Wednesday 3 July 2013

VIRTUAL

Please see author's note at end....

Virtual : Makeshift Studios 2013

You wake,stretch and open your eyes and then...imagine this...

At breakfast you quickly complete some banking chores using an app on your 4th generation smart phone. You pay the rent on the apartment, a few bills, check your dwindling savings. You change, interchange your apps, buy an Oyster card, check the times of underground trains. After that you have a look at your work schedule on your calendar, change to your laptop and finish that report you were writing, and leave for work.

Your Oyster card - an electronic card that allows you to travel multi-journeys on the London public transport network - is now recorded on your smartphone so there is no need to visit or speak with anyone at your local station.

You travel into the city, and as you journey you distribute your report by email to those who will attend the meeting you have scheduled.

Arriving in the city centre, you find you have some time on your hands. You visit a local Caffe Nero, order an Americano at the speech recognition point and pay for it with your smartphone using near field communications technology. This allows Caffe Nero to access your bank account and remove the cost of the coffee.

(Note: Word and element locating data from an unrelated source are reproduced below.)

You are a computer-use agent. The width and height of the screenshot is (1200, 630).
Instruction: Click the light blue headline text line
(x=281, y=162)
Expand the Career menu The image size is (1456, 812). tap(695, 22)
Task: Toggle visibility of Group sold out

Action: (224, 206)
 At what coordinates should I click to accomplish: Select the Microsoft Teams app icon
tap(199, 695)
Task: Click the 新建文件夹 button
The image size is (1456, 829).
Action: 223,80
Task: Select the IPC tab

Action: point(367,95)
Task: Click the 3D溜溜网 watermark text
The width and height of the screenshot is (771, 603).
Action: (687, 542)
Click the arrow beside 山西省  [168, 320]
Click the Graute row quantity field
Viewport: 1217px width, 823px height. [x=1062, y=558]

The music is always cool in Caffe Nero, but, of course, there is no longer anyone to ask who is singing or how you can download, so instead you order a new ebook for your Kindle and use your paypal account to purchase a birthday present for a loved one.

Paypal was founded in March 2000 and acquired by Ebay in 2002 for $1.5 billion, it allows payments and money transfers to be made across cyberspace and already has over 200 million accounts.

You arrive at the meeting. Your report has already been downloaded and read by your colleagues from around the world. They also attend the meeting using the very latest in 3D transporter technology. They appear courtesy of flat screen plasmas hung on the wall around the room.

"I r-r-r-read your re...port on the way over, it's g-g-g-good." A colleague from Hong Kong appearing courtesy 3D TT (transporter technology) reassures, the time delay giving him an apparent stutter.

       "Yes" says the girl from New York, whose picture immediately breaks up, before being re-assembled to catch her accidently spilling coffee on her blouse - "Oh sh..." she says, then all you can see is the top of her head as she fusses over the spilt drink.


"It was excellent" chimes your London counterpart, the only other physical presence in the huge 40 seater board room.

The meeting goes well and your report attracts new investors. To celebrate, you book a table for two at your favourite London restaurant - Little Venice over in Kilburn? - on, yes you guessed correct, an app. But, you don't have a girlfriend/boyfriend at the moment so you use an app to arrange a 'cyber...fr...iend'...no wait...this is getting just a little too weird.... move on...

Later, standing on the platform of the underground station you watch the sensor-driven, driverless train, enter the station, slow down and stop at the platform. 'No driver?' you mutter out loud, bathed in the nostalgia of a time when people manned the underground.

You climb aboard, squeeze past other passengers and easily find a seat. You realise the carriages are not as packed as they once were. Fewer and fewer people come into town, no need to visit the office or physically shop when it can all be done from home, and you have the added bonus of never missing an episode of Jeremy Kyle!

As you travel beneath London's streets, you recall a different time, consider how fast the world has changed and feel, really quite lonely.

Where, you think, are all the REAL people!



*Author's note : You will notice that 'Virtual' is - unusually - written in the second person. Most things are written in the first person 'I', which is the more usual for a blog, or the third person 'he/she'. It struck me early on that I wanted this to sound quite clinical and impersonal - and you will understand why now that you have read it. We are living through a very human experiment and while we can make educated guesstimates about where we are headed, life always seems to throw up that curved ball that takes us all by surprise. Virtual, for me, is a kind of experiment to chime with the times we live in. Remember our 'interconnectedness' please feel free to interact and comment, I kind of feel that rather than this just being MY blog, it kind of belongs to all who read it.
** The Jeremy Kyle reference was, of course, a joke, I hope you all realised that!